Israel approves pullout from Lebanon border village

Israeli soldier on patrol in Ghajar (file image) The village of Ghajar falls partly in Lebanon and partly in the occupied Golan Heights

Israel's cabinet has approved the withdrawal of its troops from the northern half of a village deemed by the UN to be inside Lebanon.

Ghajar is split by the UN blue line, the de-facto border between Lebanon and the Israeli-occupied Golan Heights.

Details of the plan will be worked out with UN peacekeepers in the next month, the prime minister's office says.

Pulling out of the village will fulfil Israel's obligations to the UN, but will cut the village in two.

Divided loyalties

Analysis

With tensions high along the border with Lebanon, it may look a strange time for Israel to be withdrawing from an albeit small piece of occupied land.

Constantly warning about the threat from Hezbollah, for example, Israeli intelligence sources say the Iranian-backed Shia group now has four times as many rockets in southern Lebanon than it had during the 2006 war.

Although the exact details aren't clear, Israel certainly doesn't expect that when it leaves northern Ghajar, the hole will be immediately plugged by hostile forces. That's where UN peacekeepers in southern Lebanon will have to play some role.

About 2,000 people live in Ghajar, a picturesque hillside village which is partly in Lebanon and party in the Israeli-occupied Golan Heights.

Israel captured Ghajar, along with the Golan Heights, from Syria in the 1967 Six Day war.

A later UN demarcation of Lebanese territory took in northern Ghajar, leaving the southern part under Israeli control. Even when Israel's military occupation of southern Lebanon ended in 2000, its troops remained in Ghajar, citing security concerns.

Families are spread out on either side of the UN blue line, and the school and municipal buildings are in the Israeli area, says the BBC's Wyre Davies from the border town.

Most of the villagers still consider themselves Syrian, although many have taken Israeli citizenship during the long years of occupation. The majority are opposed to being under Lebanese control.

Following Wednesday's vote by Israel's security cabinet, control of northern Ghajar will be handed over to the UN Interim Force in Lebanon (Unifil), whose mandate is to keep peace in the tense border region.

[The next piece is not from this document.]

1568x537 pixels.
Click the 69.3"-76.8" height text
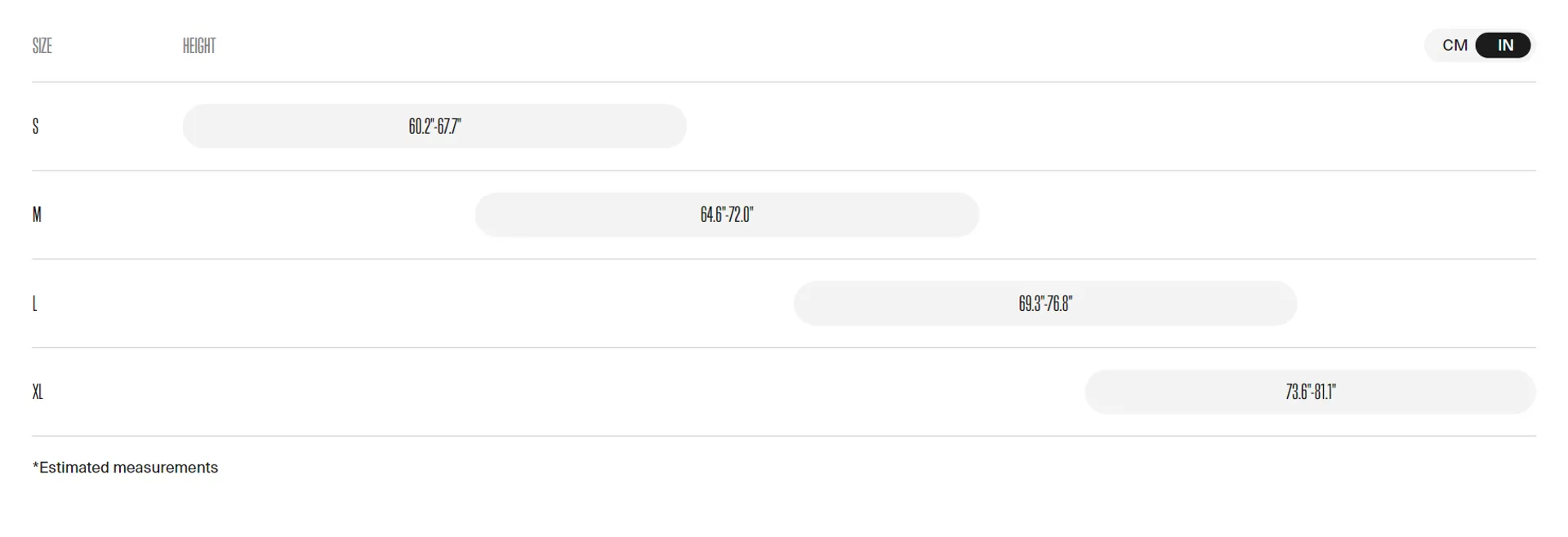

At a glance: Ghajar village

  • Located along the disputed borders of Syria, Israel and Lebanon
  • Captured by Israel from Syria in 1967
  • Gradually expands into territory now deemed Lebanese, leaving one half in Lebanon and the other under Israeli occupation
  • Home to 2,000 people who mostly consider themselves Syrian, but have Israeli citizenship
  • Residents mainly belong to the minority Alawite sect of Shia Islam

Israeli sources have told the BBC that a final deal will likely see Unifil troops stationed along the village's northern edge, while Israeli soldiers will deploy along its south. Residents will be able to move freely inside the village, they said.

The details of the plan will be worked out by Israel's foreign ministry and the Unifil commander, Gen Alberto Asarta, over the coming weeks. Israel's security cabinet will then approve the final agreement, the sources said.

Israel and Lebanon are still technically at war and earlier this year, just a few miles from Ghajar, Israeli and Lebanese soldiers were killed in a gun battle.